Incisions: Trocar placement follows triangulation principles. A standard supra-umbilical trocar is used for the camera. Once an injury is localized, additional ports are added to maximize access.
Repair Technique
Sutures: Lacerations are repaired with interrupted non-absorbable sutures.
Alternatives: Laparoscopic hernia staples may be utilized.
Visualization: It is critical to grasp the diaphragm and pull it toward the camera to ensure a "good suture bite" during figure-of-eight suturing.
Open Repair Protocols
Open repair (laparotomy) is indicated for complex injuries or when a complete investigation of the abdomen is necessary.
Positioning and Exposure
Position: Supine with both arms abducted.
Incision: A standard midline laparotomy. A thoracic approach may be considered for chronic injuries.
Retraction: Superior cephalad retraction of the costal margins is essential. Use of a fixed retractor (e.g., Bookwalter retractor) is strongly recommended.
Edge Management: Allis clamps are used to grasp wound edges and pull them anteriorly to facilitate suturing, especially for posterior injuries which are difficult to access.
Hernia Management
If a hernia is present, contents must be reduced using gentle traction. If the defect is too small for reduction, it should be enlarged. All incarcerated contents must be inspected for ischemic necrosis.

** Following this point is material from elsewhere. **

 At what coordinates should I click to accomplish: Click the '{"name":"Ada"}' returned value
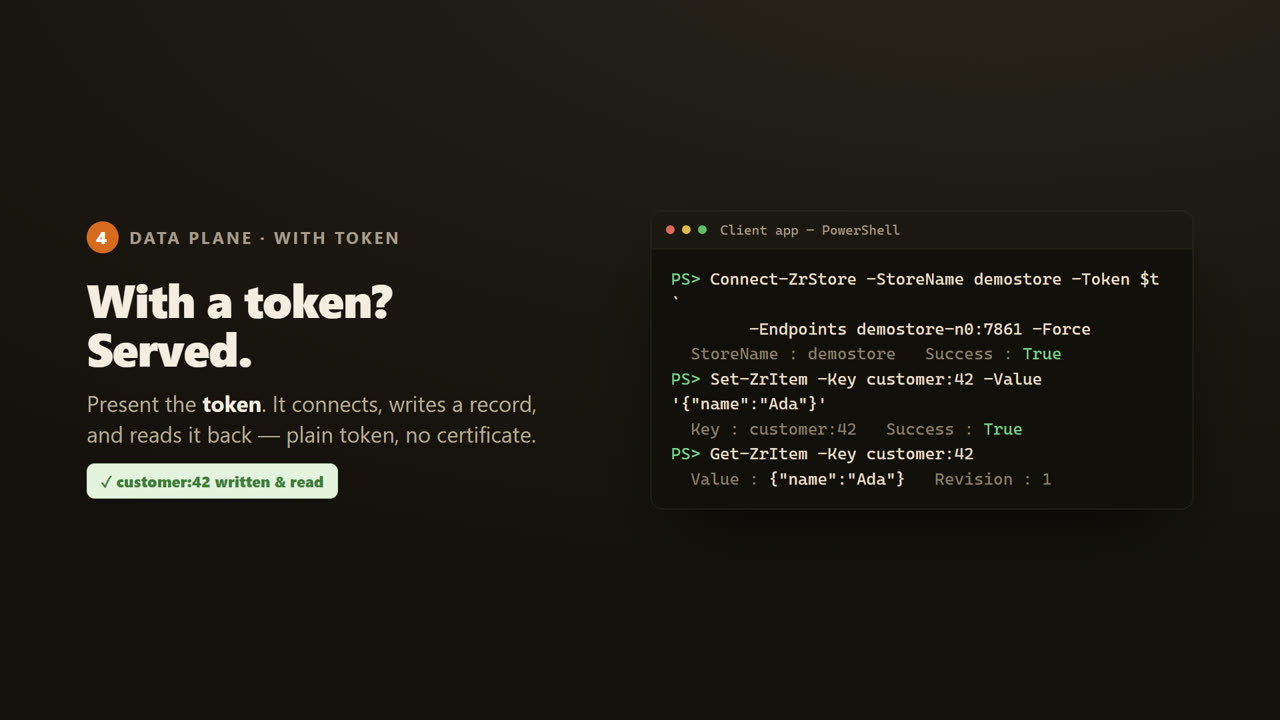click(x=837, y=479)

Technical Repair Specifications
The method of repair depends on the nature and size of the injury:
Tissue Reinforcement
Tissue flaps may be used to reinforce esophageal repairs associated with diaphragmatic injury, particularly to prevent tracheoesophageal or arterioesophageal fistulas. Options include:
Pleural flaps.
Intercostal muscle flaps.
Pericardial fat-pad flaps.
Critical Tips and Clinical Pitfalls
Procedural Risks
Tension Pneumothorax: Abdominal insufflation during laparoscopy carries a risk of tension pneumothorax if a diaphragmatic defect exists. Surgeons must monitor hemodynamics and oxygenation closely. If signs develop, insufflation must be released and a chest drain inserted.

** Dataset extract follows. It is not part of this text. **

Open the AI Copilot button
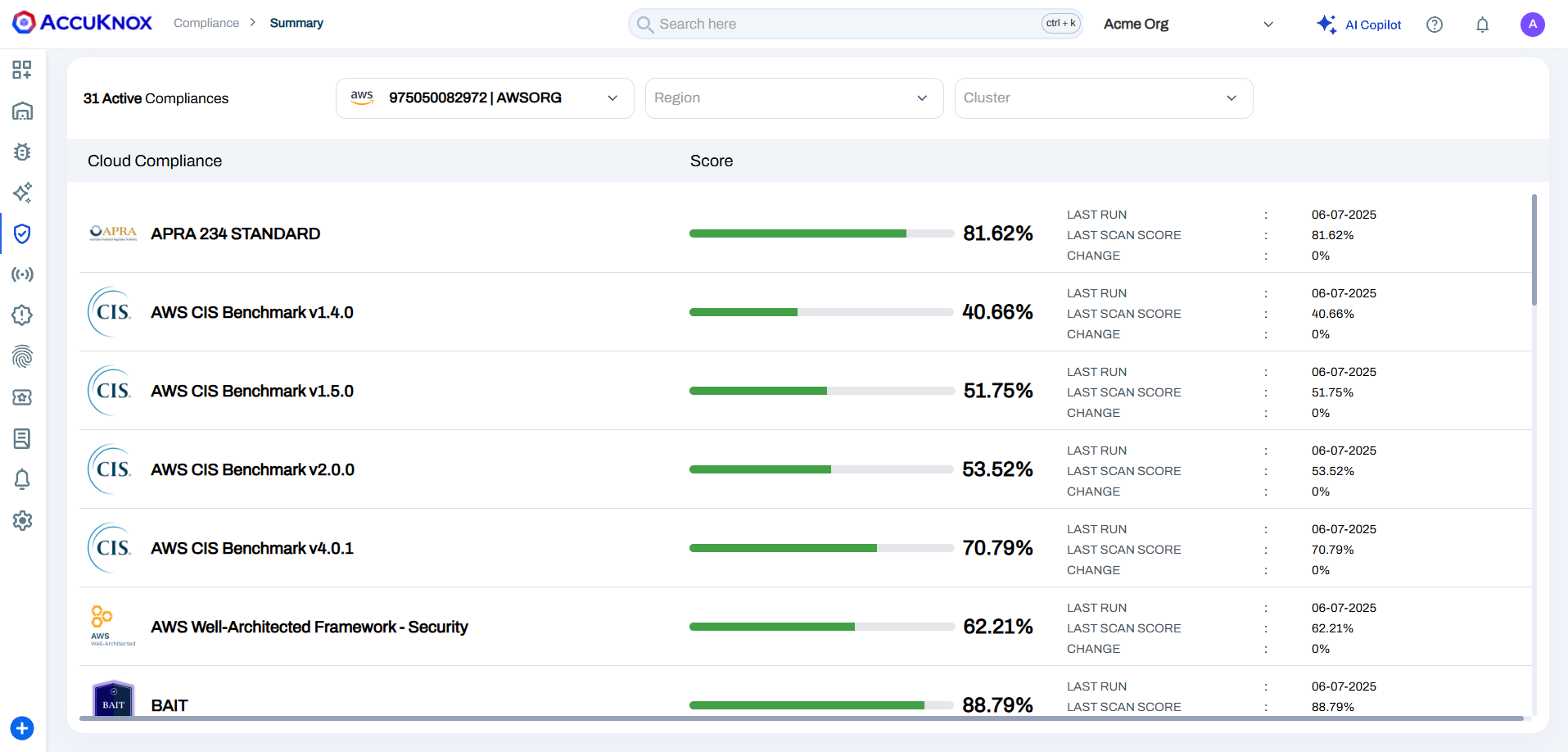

Loss of Pressure: Laparoscopic repair can be difficult if pressure is lost through the defect. Grasping the edges with forceps and partially twisting them can occlude the defect to allow repair.

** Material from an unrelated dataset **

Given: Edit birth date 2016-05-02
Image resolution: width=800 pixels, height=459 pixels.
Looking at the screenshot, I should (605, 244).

Myocardial Injury: When repairing injuries near the pericardium, sutures must be placed under direct visualization to avoid injuring the myocardium.
Infection and Drainage
Pleural Contamination: If peritoneal content contamination is present, there is a high risk of empyema. The pleural cavity must be washed out through the diaphragmatic defect.
Drainage: Routine wide drainage of esophageal repairs is critical. For all diaphragmatic repairs, a thoracotomy tube must be placed for postoperative drainage.
Esophageal Considerations
Delayed recognition of associated esophageal injuries is linked to high rates of infection and death. While cervical esophageal leaks are rarely life-threatening, thoracic esophageal leaks can cause severe mediastinitis and are often fatal. All esophageal repairs must be tension-free and well-perfused.